=== RECORD EXCERPTS ===

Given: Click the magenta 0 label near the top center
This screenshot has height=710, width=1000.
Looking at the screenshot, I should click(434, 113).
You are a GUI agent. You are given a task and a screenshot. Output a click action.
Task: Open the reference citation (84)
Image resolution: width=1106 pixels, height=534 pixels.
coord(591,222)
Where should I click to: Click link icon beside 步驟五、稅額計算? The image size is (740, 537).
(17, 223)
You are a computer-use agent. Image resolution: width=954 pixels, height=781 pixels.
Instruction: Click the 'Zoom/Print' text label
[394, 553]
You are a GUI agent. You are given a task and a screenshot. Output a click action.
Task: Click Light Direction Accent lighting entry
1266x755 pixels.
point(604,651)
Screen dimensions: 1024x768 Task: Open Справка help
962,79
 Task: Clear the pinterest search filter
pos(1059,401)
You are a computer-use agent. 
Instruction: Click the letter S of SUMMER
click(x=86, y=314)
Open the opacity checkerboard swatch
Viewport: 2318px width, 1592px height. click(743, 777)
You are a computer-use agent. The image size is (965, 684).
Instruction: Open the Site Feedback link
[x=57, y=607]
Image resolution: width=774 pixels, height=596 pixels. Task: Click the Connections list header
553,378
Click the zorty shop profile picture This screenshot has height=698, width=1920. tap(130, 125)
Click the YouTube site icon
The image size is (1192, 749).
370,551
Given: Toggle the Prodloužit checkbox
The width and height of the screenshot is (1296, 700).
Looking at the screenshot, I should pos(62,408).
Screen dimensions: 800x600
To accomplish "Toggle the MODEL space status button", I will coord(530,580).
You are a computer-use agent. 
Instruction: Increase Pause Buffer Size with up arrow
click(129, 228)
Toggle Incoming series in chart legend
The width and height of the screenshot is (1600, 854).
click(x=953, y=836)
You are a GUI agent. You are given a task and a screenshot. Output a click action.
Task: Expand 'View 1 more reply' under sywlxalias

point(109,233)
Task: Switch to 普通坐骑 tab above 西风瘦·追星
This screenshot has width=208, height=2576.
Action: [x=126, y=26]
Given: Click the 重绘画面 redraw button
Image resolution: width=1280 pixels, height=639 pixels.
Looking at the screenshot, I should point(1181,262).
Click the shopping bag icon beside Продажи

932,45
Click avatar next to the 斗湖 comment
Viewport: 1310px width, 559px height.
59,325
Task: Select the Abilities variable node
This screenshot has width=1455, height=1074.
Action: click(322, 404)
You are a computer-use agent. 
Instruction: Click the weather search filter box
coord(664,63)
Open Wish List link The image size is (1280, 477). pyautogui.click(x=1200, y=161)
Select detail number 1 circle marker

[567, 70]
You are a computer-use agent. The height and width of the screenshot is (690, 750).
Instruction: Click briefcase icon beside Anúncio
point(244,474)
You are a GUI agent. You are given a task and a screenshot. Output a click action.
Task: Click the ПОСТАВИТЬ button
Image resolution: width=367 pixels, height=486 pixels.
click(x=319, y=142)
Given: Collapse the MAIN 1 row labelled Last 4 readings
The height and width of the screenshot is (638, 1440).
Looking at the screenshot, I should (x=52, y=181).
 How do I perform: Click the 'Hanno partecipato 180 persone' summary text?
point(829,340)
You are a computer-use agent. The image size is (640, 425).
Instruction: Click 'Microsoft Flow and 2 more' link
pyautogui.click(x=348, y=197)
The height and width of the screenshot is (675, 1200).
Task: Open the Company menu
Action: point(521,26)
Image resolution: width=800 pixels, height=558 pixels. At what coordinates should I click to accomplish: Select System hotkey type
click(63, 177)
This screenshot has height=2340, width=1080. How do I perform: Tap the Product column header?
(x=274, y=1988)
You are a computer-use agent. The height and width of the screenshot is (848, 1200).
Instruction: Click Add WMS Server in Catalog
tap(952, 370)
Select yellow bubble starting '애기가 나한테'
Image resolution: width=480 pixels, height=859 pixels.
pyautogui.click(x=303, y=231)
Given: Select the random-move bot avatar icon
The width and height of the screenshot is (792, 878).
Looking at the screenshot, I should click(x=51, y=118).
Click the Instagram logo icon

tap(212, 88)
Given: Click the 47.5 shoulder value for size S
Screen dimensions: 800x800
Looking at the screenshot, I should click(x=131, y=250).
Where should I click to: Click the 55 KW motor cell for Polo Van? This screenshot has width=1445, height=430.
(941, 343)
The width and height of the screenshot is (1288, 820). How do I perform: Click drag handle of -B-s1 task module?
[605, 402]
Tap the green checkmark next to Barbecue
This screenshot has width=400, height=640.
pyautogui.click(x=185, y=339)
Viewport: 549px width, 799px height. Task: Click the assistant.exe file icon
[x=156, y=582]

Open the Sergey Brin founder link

===

GOAL OF THE EXERCISE » Lines with "Toggle" in them are what the answer must contain; copy each from the records above.

SOLVED EXERCISE »
Given: Toggle the Prodloužit checkbox
To accomplish "Toggle the MODEL space status button", I will coord(530,580).
Toggle Incoming series in chart legend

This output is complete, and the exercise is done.